Undergraduates these days have no imagination. Brandreth should have been made to choke to death on one of his stupid Boxing Day Jumpers while attempting to solve the impossible Countdown conundrum 'loblocks'.
one, one, One!
Will we never be set free?
I like Uncle Gyles. He's nice.
I forwarded this to grandgirl, marvellously funny.
LOL.
XO
WWW
Gyles Brandreth is one of those genuinely scary people who truly have no concept of other people's personal space - both physically and idealogically. I'd be happy to be an accomplice or even supply the alibi.
Tee hee! Poor Gyles. Such a silly way to spell the name anyway.
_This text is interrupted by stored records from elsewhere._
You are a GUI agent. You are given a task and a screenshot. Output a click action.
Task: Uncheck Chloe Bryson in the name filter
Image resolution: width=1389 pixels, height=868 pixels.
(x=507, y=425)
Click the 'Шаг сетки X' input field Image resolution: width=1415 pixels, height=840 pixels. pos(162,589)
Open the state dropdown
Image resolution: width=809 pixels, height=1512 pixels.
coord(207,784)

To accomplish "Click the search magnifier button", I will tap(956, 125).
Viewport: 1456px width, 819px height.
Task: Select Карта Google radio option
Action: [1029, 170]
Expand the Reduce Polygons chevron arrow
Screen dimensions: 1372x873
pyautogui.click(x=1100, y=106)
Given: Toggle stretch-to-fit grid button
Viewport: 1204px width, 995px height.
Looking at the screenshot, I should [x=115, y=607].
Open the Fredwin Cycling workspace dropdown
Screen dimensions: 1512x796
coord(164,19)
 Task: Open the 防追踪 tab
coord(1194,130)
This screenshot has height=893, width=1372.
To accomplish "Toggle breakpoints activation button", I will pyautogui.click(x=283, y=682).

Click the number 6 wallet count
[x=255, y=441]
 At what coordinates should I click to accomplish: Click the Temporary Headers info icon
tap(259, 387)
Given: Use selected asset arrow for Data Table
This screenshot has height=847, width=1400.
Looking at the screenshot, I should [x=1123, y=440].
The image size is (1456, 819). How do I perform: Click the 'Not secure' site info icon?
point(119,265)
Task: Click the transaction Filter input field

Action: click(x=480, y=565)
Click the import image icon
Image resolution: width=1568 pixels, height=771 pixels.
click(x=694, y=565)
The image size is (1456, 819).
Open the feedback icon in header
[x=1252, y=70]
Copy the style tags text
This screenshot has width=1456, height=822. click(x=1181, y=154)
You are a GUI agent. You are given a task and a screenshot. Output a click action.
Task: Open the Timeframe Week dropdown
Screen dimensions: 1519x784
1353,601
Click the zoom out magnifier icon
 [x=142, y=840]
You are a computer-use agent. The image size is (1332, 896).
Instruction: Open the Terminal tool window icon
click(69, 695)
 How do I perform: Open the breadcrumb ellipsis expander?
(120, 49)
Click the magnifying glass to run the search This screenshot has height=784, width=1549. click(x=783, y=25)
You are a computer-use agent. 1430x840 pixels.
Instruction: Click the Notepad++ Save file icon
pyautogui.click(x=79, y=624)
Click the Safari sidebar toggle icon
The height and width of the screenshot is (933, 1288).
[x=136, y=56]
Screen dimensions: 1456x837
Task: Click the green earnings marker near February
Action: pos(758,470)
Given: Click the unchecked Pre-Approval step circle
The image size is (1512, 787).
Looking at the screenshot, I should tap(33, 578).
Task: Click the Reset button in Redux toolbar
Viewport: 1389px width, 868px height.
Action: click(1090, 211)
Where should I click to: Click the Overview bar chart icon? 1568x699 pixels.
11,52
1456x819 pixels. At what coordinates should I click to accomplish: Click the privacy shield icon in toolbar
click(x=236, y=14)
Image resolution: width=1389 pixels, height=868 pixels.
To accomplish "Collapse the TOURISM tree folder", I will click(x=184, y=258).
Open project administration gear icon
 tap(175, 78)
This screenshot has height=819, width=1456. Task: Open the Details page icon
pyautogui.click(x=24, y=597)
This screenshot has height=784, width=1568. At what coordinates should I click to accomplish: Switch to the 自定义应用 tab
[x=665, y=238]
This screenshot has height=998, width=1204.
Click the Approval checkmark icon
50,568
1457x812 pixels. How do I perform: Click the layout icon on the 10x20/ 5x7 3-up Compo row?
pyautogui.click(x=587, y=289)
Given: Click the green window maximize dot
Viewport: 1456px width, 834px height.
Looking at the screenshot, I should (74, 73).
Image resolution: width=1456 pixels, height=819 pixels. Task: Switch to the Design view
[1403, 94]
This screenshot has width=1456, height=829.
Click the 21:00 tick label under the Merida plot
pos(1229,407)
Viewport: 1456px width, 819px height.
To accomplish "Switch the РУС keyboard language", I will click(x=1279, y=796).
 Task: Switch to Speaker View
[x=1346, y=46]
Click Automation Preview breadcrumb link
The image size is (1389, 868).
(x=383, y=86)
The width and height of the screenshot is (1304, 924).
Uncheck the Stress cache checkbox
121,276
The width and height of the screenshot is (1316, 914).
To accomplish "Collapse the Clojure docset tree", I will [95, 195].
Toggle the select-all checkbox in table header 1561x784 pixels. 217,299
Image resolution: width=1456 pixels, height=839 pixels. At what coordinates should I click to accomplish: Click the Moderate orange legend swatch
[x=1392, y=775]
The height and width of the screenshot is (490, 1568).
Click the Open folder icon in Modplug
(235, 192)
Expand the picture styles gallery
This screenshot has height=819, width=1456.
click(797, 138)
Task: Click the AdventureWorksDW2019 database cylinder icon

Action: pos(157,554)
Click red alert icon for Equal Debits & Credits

He creeps me out big time too.
Wonderful story, loved it immensely!
LOL, TTFN.
Garfer, thanks for the plot idea -I might have stolen it for a sequel had I not accidentally killed him off in this one.
Ubergrumpy, it is not the man I dislike, but rather his stand on English Language and Literature which inspired the story.
WWW - I am truly flattered - thank you.
Steve, you sound like you've met him in the flesh...? I think he's harmless enough. Just not terribly useful. Mind you there's a host of public figures the same could be said of, so why pick on GB (except that he attacked the English language, so he had to die!)
RB - He doesn't creep me out, but I imagine small doses is the watchword if in his company.
Thanks Sagittarian - and I hadn't even got round to translating it into NZ yet! Mind you, your countrymen were big Dick Emery fans too, so I shouldn't be surprised that you know our celebs.
I love this story. Too, too funny!
I am not familiar with Brandreth qua TV celeb, but through his quite good royal biography Philip and Eizabeth, which I read last year. Although it was an enjoyable read, he did drop a lot of very grand names, claiming personal friendships, so I can see where he might be rather tiresome company during a long car ride.